If you can name a "solid bond fund" with a similar risk reward profile, I will be happy to check it out.
BGHIX would be one example that I've been in since before the managers joined BrandywineGlobal.
My problem (which I recognize is a me problem) is I hate taking a loss. Those great slow and steady performers like this appears (though not that slow, granted) can take a very long time to dig out from say an 18% drawdown (the funds max in last 10 years) if you happen to invest at the wrong time (another me problem). That being said, I think I may take a chance on this one.
On point that the fund did not do a good job recovering from Covid loss. More surprising to me was that for a L/S fund it lost as much at that time. But we have a completely different management team since Sept 2021 and so I am going to ignore the prior history.
I agree with you that, unlike with investing in SPY, this must be watched and acted on which should be easy for anyone participating in this forum.
My question to you guys is, what are the parameters you use for a sell decision for a fund like this?
(I recognize it is a very personal risk based decision but we all hate to lose money and so I presume the differences in parameters are nothing to quibble about.)
BGHIX would be one example that I've been in since before the managers joined BrandywineGlobal.
Thanks for the information. I will check it out.
Sorry, but a quick glance at BGHIX's Standard Deviation of 7.7% and a 3-year total return of only 4.2% doesn't qualify the fund to be on my personal watch list. If I invest in bond funds, I prefer funds like ICMUX or CBLDX, for example, that have significantly better risk/reward profiles than BGHIX.
By the way, QQMNX, which has a slightly higher SD than BGHIX, 8.6% v. 7.7%, has a 3-year total return of 14.4%, a difference of over 10%. That's "much better" than any solid bond fund I am familiar with.
Of course, bonds have risks too - HY, EMs, etc. Then there was 2022, and those who said that couldn't happen again, there was 2023.

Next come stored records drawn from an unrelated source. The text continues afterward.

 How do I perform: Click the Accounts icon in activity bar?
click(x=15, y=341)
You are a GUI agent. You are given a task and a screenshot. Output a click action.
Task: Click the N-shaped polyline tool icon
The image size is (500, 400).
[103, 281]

But be careful in going from CDs, m-mkt funds, ultra-ST bond funds and ST-bond funds into market-neutral funds.
Options-writing funds have also been mentioned. But keep in mind that upside is capped and realized upside basically converts CGs into (options) income. However, the downside isn't limited. These are great late-bull-market vehicles and JPM has capitalized on them like no other firm.
I am a proof that buy and hold would have put me miles ahead because my taxable account multiplies at a faster rate than my IRA. On top of that, withdrawal from my taxable account is taxed at zero to 20% (federal) long term tax rate whereas withdrawal from my IRA is at ordinary income tax rate (I do not recall when I saw a less than 25% federal rate.)
We digress from the topic of the thread.
The reason I picked 3 years is because a new management team took over QQMNX in 2021. So far so good. But, "Past results are not a guarantee of future results....".
Good luck.
It isn't perfect of course but works reasonably well for me. Certainly worked well for me to exit BLNDX and BIVIX and get into QLEIX, QMNIX and CPIEX at the "right" time.
My benchmark is VWELX -- for me to hold a fund other than VWELX there needs to be a catalyst, either absolute return over a 1-3 year period, risk adjusted return (I use Sortino) or intentional exposure to a strategy (small caps, international, etc..)
E.g., you invest in an active fund that has performed well in a particular macro environment or when the manager was at a good place in his life and you were not aware of either of those but you thought the fund's performance was entirely due to manager skill. You still have to make a choice to sell if the active fund underperforms because it can suck for a decade or more. When to sell?
I guess, at the outset, one has to set specific parameters / expectations for the investment and sell when those parameters are violated and not assume at the outset that it is a forever investment. The vague assumptions / ideas at the outset screws one up.
Did I capture your thinking properly?
Edit: I now see Larry’s later post. (I was not trying to address his questions.)